Linda Whitehead @ 4:00 pm:

Thank-you for the outline you sent to me by email and here are a few thoughts on it:

It is with fondness that I read the names here again and remember everyone at the meetings.

I love the breakfast idea!

The idea of simultaneous gatherings would be very powerful not only for us, but also for those you are inviting to gather. It takes on a much bigger feel for all participants. Perhaps after we do 1 or 2 on our own we could attempt this. Could invite past participants to a ‘worldwide’ one?? Perhaps rather than choosing 1 day, could be over a few days or week.

When choosing those to invite, I would give thought to those who I think have a natural “passion” for the world and would find the experience invigorating.
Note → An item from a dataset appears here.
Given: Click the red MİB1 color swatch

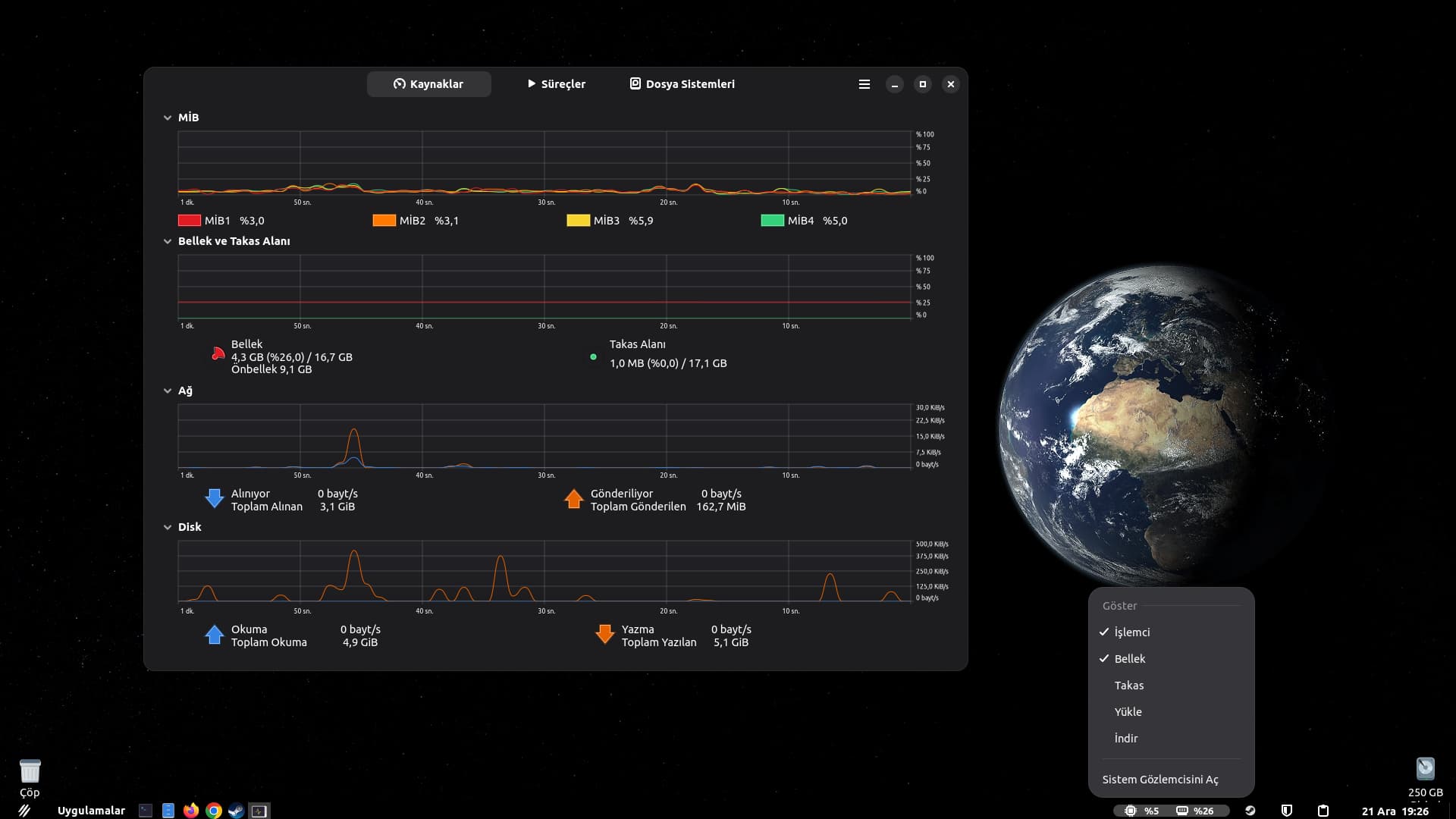Looking at the screenshot, I should coord(189,221).

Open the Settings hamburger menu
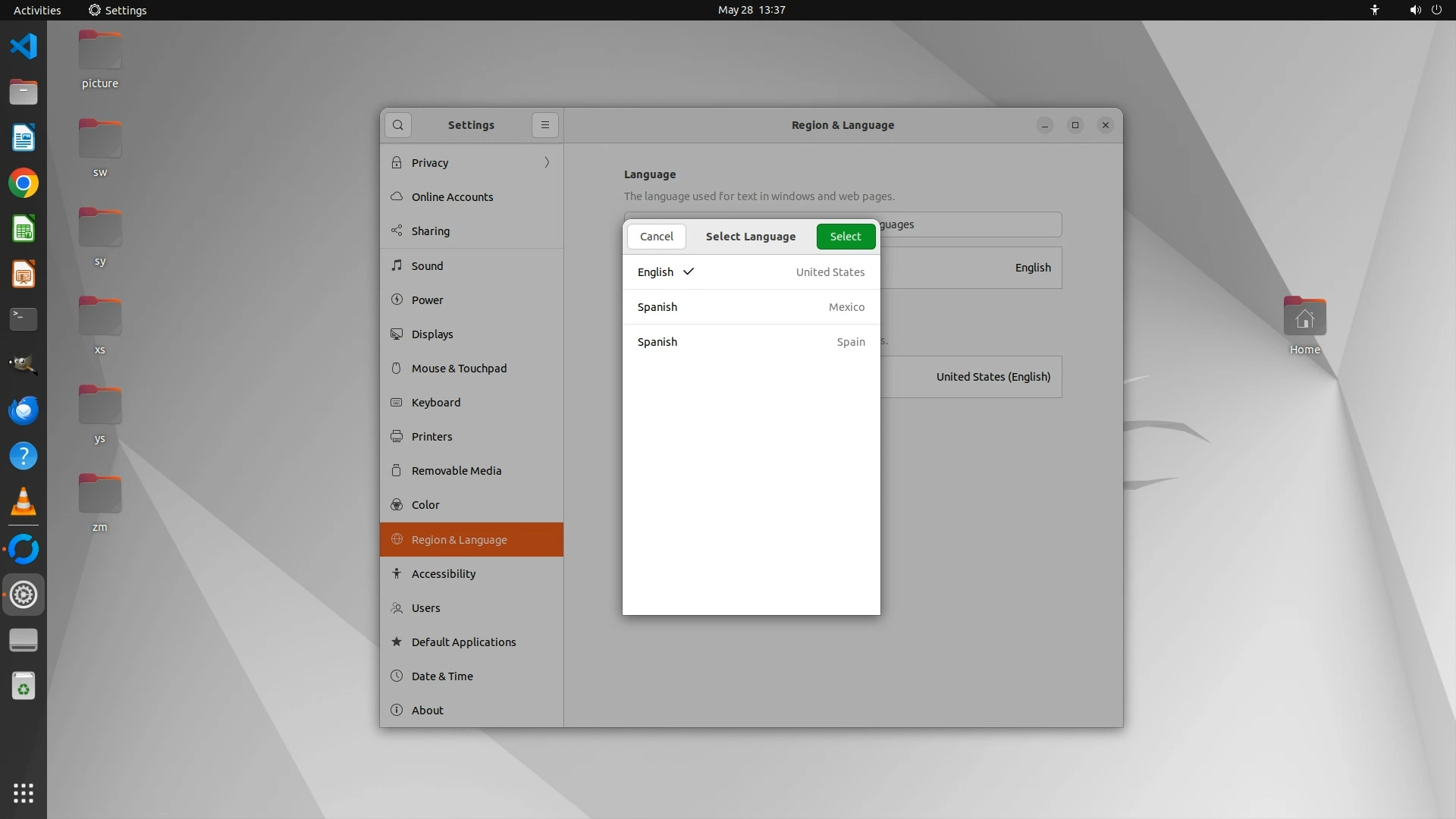[544, 125]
It’s a challenge for me to narrow the invitees down to a small number, so this is one way I might do this.

In the invitation I would replace the word ‘unusual’ with ‘fun and unique’ or something similar. I would also add ‘enjoyable’ when saying the book is a very quick read.

It is a very generous offer to ship the books to the people we want to invite. May be less costly to ship all of them to 1 address and also giving the book to someone personally may have more impact for the recipient.

I would also ask the participants to think about questions they would like to talk about at the get-together.

Title for these could be “Exploring (the) Possibilities” or “Exploring Possibilities for the world”

Pam and/or Jim available by phone to talk with the participants for some of the get-togethers??

April 11, 2007

Nick Heap @ 2:23 pm:

I think you could build up to “What kind of world you want?” with some questions about happiness which has universal appeal to everyone.

I have tried “Tell us a time when you were happy? and “Tell me a time you made someone else happy?” When a small group of us shared this it over dinner it was lovely, just doing it was a very happy experience. We also learned more ways to be happy and that the happiest happiness came from making other people happy. I think it would be easy to add, “What would happen if more of us did this? Would it create a happy world? What sort of world would this be?

The book is one excellent resource to help with this.

What do you think?

Best wishes

Nick

Nick Heap @ 2:35 pm:

A quick second thought, even very few people can change the world, if we want to enough. So it would be good to do something, and see what happens. The key step is always deciding to do something. Once we have decided, we will quickly know what to do!